The CGG Reconciliation Project is currently being undertaken by teams of dedicated University undergraduate and graduate students at various academic institutions around the world. The project seeks to preserve the memories of the past while reconciling the horror of the genocide.
Canada
University of Toronto
University of British Columbia
Queens University
Concordia University
United States of America
Columbia University - School of International and Public Affairs
California
Massachusetts
Individual Project Websites will be available beginning Fall 2006!
"Surviving The Khmer Rouge: Remembering The Genocide"
The Cambodian Genocide Group presents: Surviving the Khmer Rouge, an exhibition that will feature 15 Cambodian genocide survivors who are currently living in Canada. The project will document the experiences of Cambodian victims, and members of national minorities and religious groups who were also persecuted by the Khmer Rouge - Non-Khmer Vietnamese and Chinese, Muslim Cham and Buddhist monks. The exhibition will feature contemporary photographic portraits, which are conceptually linked to biographical pages whose content include survivor testimonies, family and archival photographs and images of personal artifacts and documents. In addition to the photographs and testimony pages that comprise the exhibition, the legal, political and historical context of the genocide will be explained via accompanying text panels.
The project is being undertaken by the Cambodian Genocide Group, the Asian Institute at the University of Toronto, in conjunction with Leib Kopman and Dr. Carla Shapiro, an experienced photographer/curator team who specialize in photographic and testimony-based documentation of genocide survivors. The exhibition will be offered to a number of law schools and human rights organizations in North America - bringing attention to the initiation of the Extraordinary Chambers Tribunals of the Khmer Rouge perpetrators.
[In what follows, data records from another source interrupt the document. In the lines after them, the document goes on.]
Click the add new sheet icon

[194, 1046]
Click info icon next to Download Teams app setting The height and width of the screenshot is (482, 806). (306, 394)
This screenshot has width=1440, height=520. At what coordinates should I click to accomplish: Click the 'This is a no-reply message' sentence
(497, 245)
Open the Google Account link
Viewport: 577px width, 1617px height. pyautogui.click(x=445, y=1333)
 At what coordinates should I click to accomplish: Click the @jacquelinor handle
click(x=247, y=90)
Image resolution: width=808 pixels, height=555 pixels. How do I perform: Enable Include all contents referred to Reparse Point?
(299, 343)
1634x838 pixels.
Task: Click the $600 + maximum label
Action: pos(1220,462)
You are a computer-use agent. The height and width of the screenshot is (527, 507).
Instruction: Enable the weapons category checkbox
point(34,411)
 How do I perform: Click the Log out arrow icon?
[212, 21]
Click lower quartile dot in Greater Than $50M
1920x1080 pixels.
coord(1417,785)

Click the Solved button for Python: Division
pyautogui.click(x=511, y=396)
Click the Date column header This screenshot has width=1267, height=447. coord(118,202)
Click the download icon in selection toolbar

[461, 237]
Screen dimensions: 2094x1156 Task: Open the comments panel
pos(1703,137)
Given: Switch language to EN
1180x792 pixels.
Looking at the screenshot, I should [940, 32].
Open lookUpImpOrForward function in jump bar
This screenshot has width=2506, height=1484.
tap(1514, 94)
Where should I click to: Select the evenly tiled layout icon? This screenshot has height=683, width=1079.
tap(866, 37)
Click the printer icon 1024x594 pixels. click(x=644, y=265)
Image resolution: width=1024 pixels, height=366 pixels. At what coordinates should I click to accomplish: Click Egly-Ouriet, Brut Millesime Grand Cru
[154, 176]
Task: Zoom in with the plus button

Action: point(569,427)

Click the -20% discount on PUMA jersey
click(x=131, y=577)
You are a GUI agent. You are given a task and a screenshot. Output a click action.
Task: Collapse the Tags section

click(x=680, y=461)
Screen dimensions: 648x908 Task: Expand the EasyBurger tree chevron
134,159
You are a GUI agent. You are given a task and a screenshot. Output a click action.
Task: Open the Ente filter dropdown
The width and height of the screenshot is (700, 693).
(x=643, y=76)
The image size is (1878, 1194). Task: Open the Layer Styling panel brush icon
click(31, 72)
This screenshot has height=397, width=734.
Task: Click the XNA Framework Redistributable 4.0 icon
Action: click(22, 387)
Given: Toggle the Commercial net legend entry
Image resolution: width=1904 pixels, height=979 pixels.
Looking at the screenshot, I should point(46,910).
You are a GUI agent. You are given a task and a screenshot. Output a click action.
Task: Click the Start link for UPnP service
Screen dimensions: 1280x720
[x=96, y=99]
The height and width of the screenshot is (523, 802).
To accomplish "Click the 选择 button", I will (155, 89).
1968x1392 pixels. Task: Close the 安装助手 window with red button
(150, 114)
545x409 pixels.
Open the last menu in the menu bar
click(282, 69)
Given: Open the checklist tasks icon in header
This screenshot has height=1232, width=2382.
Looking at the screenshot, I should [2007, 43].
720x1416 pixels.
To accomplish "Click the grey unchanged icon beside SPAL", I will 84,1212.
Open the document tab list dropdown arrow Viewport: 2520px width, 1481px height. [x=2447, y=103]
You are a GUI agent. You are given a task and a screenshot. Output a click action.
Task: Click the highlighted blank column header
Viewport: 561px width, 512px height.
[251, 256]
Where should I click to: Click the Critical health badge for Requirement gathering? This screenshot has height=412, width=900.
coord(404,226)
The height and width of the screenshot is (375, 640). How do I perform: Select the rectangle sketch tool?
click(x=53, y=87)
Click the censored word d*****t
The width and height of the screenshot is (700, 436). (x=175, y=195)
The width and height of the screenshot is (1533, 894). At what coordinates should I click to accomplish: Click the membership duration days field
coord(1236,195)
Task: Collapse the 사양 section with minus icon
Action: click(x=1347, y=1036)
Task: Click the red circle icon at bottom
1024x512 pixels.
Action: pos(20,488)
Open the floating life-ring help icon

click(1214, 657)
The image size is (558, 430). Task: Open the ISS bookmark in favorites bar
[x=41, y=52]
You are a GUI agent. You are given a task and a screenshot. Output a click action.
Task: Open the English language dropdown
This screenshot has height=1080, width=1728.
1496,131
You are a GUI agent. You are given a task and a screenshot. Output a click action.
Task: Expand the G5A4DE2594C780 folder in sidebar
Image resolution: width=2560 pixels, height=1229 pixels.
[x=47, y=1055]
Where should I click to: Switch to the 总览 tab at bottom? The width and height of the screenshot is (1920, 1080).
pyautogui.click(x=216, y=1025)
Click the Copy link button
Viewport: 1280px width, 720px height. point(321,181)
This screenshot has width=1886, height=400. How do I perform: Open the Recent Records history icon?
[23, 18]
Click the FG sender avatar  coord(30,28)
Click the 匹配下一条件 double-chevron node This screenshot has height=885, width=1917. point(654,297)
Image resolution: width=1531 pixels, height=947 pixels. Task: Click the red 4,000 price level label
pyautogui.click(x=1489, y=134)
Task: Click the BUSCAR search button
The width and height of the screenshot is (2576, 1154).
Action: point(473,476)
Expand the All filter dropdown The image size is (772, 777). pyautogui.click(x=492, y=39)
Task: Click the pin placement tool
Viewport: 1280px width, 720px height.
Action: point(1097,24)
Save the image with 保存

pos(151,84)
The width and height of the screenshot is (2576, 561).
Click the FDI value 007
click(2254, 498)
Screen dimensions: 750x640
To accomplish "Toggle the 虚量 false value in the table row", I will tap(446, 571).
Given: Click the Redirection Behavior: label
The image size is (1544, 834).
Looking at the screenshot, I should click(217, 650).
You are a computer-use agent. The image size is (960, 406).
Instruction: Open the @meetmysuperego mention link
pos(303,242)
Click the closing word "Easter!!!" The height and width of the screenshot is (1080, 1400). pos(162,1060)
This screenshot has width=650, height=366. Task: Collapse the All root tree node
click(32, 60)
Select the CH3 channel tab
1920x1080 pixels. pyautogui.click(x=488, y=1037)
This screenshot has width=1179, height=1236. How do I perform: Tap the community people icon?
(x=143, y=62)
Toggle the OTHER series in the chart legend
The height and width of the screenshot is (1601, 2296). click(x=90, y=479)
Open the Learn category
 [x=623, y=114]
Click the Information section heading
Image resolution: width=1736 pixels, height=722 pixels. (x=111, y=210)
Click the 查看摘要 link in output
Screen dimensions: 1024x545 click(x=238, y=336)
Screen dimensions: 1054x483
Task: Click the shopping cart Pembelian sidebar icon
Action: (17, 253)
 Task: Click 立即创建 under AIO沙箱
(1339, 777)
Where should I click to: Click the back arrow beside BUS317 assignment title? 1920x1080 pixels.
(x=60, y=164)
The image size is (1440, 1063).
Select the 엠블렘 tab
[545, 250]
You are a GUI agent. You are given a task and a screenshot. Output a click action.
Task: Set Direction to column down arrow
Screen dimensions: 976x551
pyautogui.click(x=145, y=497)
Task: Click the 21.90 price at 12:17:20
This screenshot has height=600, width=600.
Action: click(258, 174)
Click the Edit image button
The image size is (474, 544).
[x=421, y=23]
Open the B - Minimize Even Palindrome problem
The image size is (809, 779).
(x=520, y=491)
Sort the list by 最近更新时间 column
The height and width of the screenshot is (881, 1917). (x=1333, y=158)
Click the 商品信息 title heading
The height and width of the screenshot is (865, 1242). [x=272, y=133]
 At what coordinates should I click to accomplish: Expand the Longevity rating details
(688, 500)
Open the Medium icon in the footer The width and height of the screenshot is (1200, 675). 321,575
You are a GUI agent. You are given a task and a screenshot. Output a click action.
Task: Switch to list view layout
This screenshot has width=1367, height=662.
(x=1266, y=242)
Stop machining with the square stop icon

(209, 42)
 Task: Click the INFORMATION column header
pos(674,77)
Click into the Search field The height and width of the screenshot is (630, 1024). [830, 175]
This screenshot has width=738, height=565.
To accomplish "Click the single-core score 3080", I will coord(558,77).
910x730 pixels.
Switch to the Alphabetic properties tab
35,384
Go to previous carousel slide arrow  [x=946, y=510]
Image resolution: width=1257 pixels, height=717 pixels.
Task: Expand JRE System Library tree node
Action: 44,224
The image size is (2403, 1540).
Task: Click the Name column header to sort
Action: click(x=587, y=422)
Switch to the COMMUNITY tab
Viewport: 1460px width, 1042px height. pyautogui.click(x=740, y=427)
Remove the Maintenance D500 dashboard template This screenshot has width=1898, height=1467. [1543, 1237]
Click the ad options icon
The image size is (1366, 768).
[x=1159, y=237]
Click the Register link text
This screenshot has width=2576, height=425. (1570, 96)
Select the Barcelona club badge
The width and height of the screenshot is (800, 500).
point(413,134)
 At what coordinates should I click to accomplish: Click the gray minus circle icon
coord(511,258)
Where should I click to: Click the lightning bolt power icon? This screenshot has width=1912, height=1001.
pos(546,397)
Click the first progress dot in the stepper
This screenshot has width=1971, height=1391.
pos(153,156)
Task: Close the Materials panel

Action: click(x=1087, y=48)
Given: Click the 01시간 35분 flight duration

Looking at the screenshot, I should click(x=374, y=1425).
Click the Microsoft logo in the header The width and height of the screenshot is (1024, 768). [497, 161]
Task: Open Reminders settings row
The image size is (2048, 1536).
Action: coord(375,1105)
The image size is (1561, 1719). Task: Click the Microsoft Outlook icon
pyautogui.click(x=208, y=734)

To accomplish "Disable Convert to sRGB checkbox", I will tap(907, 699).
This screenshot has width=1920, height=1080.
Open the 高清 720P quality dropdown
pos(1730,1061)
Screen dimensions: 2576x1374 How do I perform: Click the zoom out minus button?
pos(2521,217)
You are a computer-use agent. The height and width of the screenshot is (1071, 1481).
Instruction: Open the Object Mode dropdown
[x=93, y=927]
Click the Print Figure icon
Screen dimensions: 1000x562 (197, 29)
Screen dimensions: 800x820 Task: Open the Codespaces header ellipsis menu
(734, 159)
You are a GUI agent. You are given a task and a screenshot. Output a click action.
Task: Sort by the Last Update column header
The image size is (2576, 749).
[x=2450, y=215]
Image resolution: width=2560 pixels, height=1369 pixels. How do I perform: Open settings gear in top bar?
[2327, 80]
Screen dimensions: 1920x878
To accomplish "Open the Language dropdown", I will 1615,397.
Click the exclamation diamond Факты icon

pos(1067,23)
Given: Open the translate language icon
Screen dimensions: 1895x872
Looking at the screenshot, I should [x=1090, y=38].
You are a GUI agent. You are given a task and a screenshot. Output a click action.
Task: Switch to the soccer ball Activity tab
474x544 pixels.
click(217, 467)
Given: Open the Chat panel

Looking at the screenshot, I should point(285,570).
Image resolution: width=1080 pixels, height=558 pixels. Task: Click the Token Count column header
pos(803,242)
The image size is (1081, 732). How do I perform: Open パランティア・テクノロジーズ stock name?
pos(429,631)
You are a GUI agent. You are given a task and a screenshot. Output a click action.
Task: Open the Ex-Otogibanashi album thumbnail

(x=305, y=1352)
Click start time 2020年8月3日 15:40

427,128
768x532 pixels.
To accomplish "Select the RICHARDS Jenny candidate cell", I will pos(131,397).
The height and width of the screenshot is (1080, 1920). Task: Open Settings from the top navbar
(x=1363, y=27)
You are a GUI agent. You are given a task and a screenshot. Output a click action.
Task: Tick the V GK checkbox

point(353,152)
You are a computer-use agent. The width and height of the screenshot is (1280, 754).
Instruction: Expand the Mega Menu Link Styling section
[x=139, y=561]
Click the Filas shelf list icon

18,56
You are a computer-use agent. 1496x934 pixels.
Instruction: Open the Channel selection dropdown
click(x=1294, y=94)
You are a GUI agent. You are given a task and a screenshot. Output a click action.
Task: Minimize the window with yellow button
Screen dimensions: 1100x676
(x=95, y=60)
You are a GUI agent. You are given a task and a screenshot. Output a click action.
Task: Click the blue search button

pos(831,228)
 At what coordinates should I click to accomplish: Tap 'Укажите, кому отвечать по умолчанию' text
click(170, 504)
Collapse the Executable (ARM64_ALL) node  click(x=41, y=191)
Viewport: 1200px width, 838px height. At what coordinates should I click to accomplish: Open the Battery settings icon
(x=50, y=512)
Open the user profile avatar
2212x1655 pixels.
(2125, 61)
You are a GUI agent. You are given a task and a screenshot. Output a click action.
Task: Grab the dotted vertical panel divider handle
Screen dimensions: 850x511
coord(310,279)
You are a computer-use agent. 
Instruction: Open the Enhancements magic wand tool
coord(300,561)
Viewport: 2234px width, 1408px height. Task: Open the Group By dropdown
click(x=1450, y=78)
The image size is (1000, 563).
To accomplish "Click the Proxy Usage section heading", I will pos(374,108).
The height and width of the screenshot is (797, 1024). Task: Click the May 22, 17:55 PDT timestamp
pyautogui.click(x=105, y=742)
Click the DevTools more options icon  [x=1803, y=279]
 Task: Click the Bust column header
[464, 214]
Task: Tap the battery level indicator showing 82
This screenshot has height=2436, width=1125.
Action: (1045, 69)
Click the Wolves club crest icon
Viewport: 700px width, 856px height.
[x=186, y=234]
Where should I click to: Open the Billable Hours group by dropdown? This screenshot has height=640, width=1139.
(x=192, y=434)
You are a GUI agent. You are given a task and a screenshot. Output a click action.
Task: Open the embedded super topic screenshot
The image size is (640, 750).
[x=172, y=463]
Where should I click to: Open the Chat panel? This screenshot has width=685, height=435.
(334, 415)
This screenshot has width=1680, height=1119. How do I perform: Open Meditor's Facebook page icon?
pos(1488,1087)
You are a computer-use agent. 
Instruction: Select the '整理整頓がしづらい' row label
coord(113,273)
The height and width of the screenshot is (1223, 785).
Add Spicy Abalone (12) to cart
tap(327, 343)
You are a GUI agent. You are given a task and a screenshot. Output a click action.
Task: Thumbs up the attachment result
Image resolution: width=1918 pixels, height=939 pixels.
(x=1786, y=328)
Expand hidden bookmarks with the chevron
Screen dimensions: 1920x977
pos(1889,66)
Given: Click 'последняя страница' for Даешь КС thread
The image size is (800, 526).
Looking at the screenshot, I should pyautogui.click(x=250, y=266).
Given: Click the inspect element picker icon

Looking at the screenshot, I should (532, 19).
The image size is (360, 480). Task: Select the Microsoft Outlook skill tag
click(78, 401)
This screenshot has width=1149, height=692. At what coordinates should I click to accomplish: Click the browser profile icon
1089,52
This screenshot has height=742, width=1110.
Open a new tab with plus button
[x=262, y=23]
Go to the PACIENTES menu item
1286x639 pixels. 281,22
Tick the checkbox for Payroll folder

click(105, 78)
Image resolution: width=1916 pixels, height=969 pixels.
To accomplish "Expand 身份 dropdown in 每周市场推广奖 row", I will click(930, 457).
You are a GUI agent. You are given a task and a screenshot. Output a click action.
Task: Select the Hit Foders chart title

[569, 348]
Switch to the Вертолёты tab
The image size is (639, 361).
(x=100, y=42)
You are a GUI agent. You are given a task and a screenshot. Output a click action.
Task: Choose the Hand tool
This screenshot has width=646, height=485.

The traveling exhibit will include curricula developed by the CGG, Kopman and Shapiro; exhibition content, detailed information about the Cambodian genocide, bibliographic material and a special projects section will be available via the CGG web site.
The exhibition will give university students and faculty access to an aspect of education not often available in texts, namely, documentary accounts of personal experiences of Cambodian genocide victims. The survivor testimonies offer personal perspectives on the character of peace, while reiterating issues concerning the need for justice via the legal system, and the challenges and promises of reconciliation.